[ 
https://issues.apache.org/jira/browse/CASSANDRA-14957?page=com.atlassian.jira.plugin.system.issuetabpanels:comment-tabpanel&focusedCommentId=16741791#comment-16741791
 ] 

Vincent White commented on CASSANDRA-14957:
-------------------------------------------

I believe this can happen due a race condition when issuing create statements. 
If a CREATE TABLE statement for the same name is issued on a two different 
nodes at the same time you then series of events will look like the following:

Node1 will create and propagate the table as normal, with column family ID 
cf_id1.

If the Node2 gets past the below check before receiving the schema change from 
the Node1, then Node2 will continue executing its CREATE TABLE statement as 
normal except with its own column family ID cf_id2.
{code:java|title=org/apache/cassandra/service/MigrationManager.java:378}
       // If we have a table or a view which has the same name, we can't add a 
new one
        else if (throwOnDuplicate && ksm.getTableOrViewNullable(cfm.cfName) != 
null)
            throw new AlreadyExistsException(cfm.ksName, cfm.cfName);

        logger.info("Create new table: {}", cfm);
        announce(SchemaKeyspace.makeCreateTableMutation(ksm, cfm, timestamp), 
announceLocally);
{code}
Node2 will send out its own set of schema mutations as normal via announce(). 
On all nodes that receive this change, and locally on Node2, they will write 
the schema changes to disk 
(*org/apache/cassandra/schema/SchemaKeyspace.java:1390)* before attempting to 
merge them with their live schema.
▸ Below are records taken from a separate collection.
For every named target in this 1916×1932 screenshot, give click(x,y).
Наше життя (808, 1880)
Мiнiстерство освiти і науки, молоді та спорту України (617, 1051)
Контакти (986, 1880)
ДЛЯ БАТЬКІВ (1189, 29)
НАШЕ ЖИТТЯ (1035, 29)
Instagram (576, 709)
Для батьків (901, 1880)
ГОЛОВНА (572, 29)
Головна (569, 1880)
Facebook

When attempting to merge the changes with 
their live schema 
*org.apache.cassandra.config.CFMetaData#validateCompatibility* will throw a 
configuration exception and stop the new change being merged. The changes 
written to disk are not rolled back.

All nodes will continue to use the table definition in their live schema 
(cf_id1) and everything will continue to work as expected as if the second 
CREATE TABLE statement was ignored. The issue is that all nodes now have the 
wrong column family ID recorded in their *system_schema.tables* system tables. 
When the nodes restart they we read their schema from disk and start using the 
wrong column family ID, at which point they will make a new empty folder on 
disk for it and you will start seeing the types of errors you've mentioned.

This of course isn't just limited to corrupting the column family ID but I 
believe this can apply to any part of the column family definition.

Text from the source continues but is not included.